• _PROVIDED PASSAGE_:
==============================
C++ – Unicode std::string class replacement


I'm looking for suggestions regarding unicode aware std::string library replacements. I have a bunch of code that uses std::string, its iterators etc, and would like to now support unicode strings (free or open source implementations preferred, regex capabilities would be great!).

I'm not sure at this point if I require a complete rewrite or if I can get away with dropping in a new string library that supports all of the std::string interfaces. The unicode world seems very complex and I'm just wanting to enable it in my applications not have to learn every single aspect of it.

btw how does the index operator work when it has to pass back a reference to either a 1, 2,3 or 4 structure which could in theory change to either a 1,2,3 or 4 byte structure. if a larger or smaller sized value is passed, does the shifting back and forth of the internal data representation occur insitu?

Best Solution

You don't need a complete rewrite if you make sure about what your std::string contains. For example, you could assume (and convert inputs to be sure) that your std::string contain UTF8 encoded strings (for those that need localization). Don't forget that std::string is only a container of raw data, it's not associated with an encoding (even in C++0x, it's only a possibility, not a requirement).
==============================
• _RAW DATA_:

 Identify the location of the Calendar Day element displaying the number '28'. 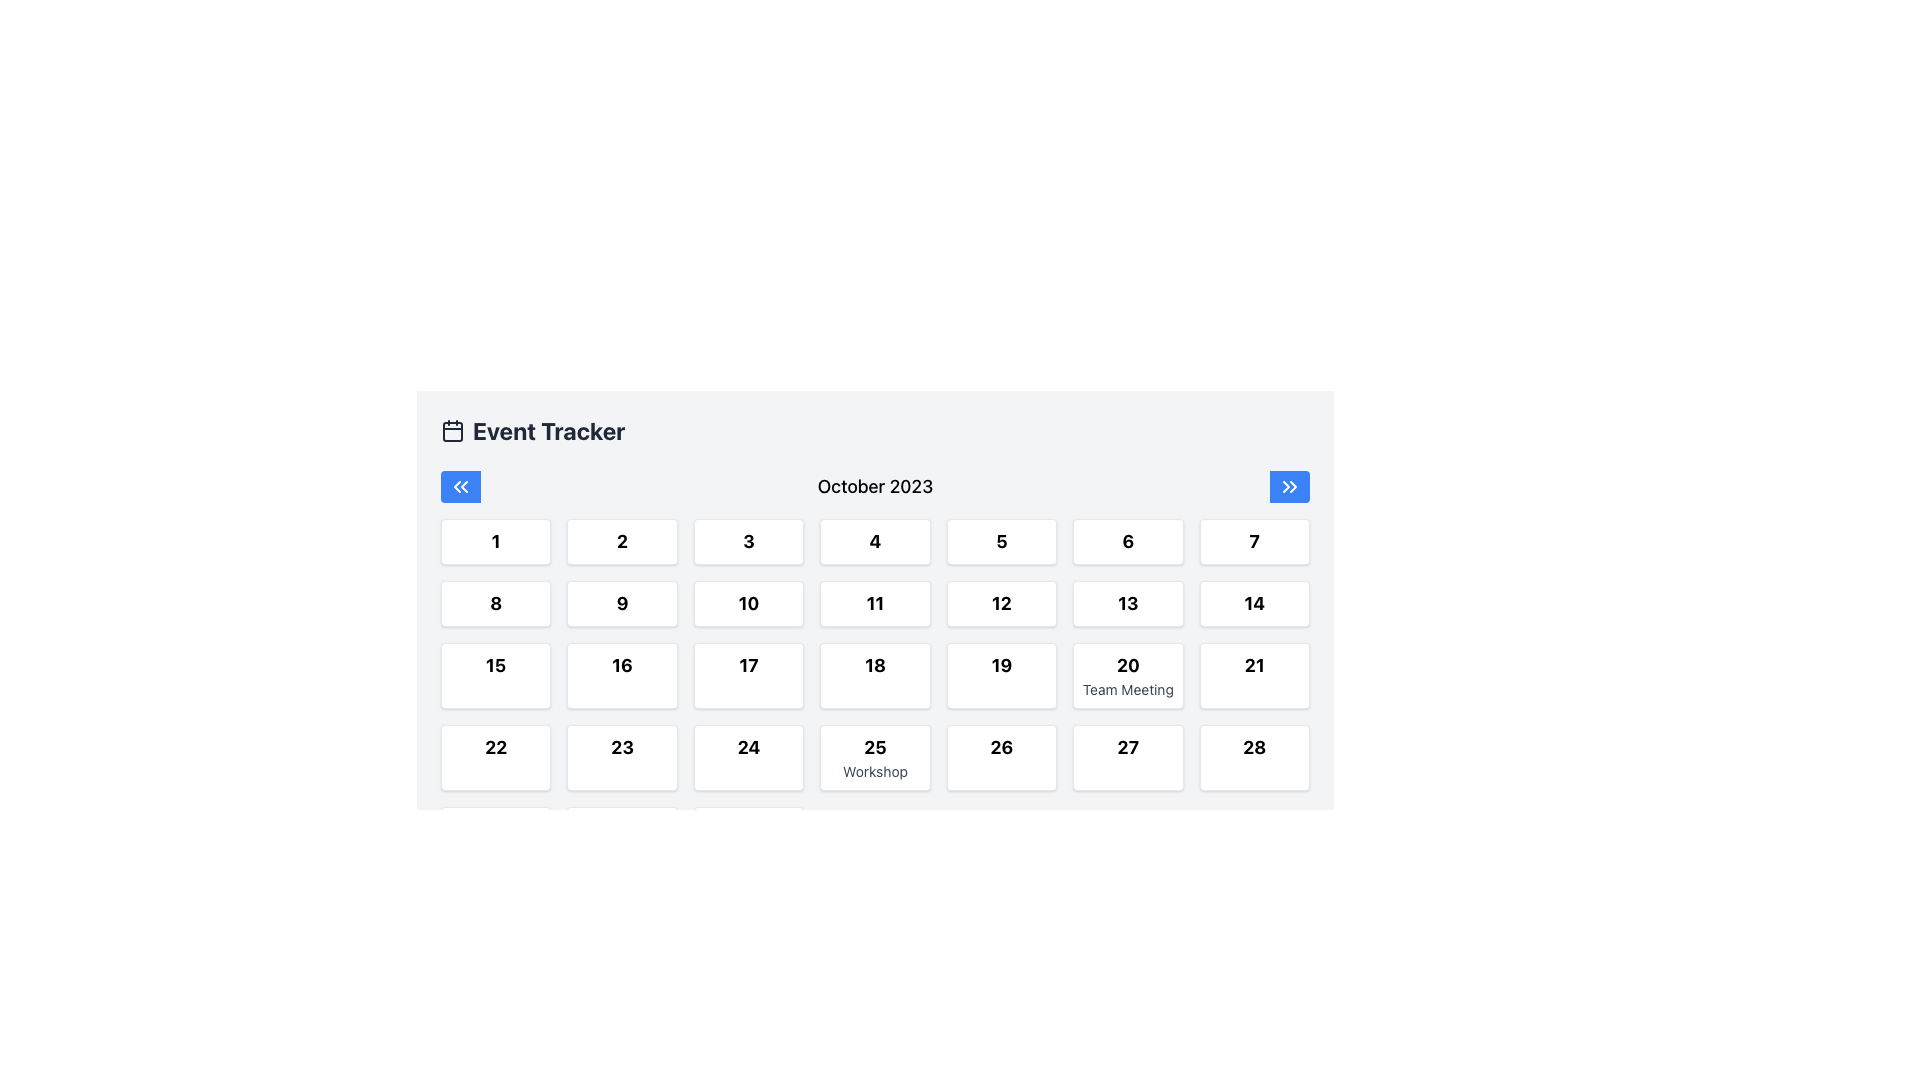
(1253, 758).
==============================
• _EXERCISE BRIEF_: Reproduce the Unicode std::string thread starting at "Best Solution" and ending at "not a requirement).", changing "raw data" to "raw bytes".

• _CORRECT ANSWER_:
Best Solution

You don't need a complete rewrite if you make sure about what your std::string contains. For example, you could assume (and convert inputs to be sure) that your std::string contain UTF8 encoded strings (for those that need localization). Don't forget that std::string is only a container of raw bytes, it's not associated with an encoding (even in C++0x, it's only a possibility, not a requirement).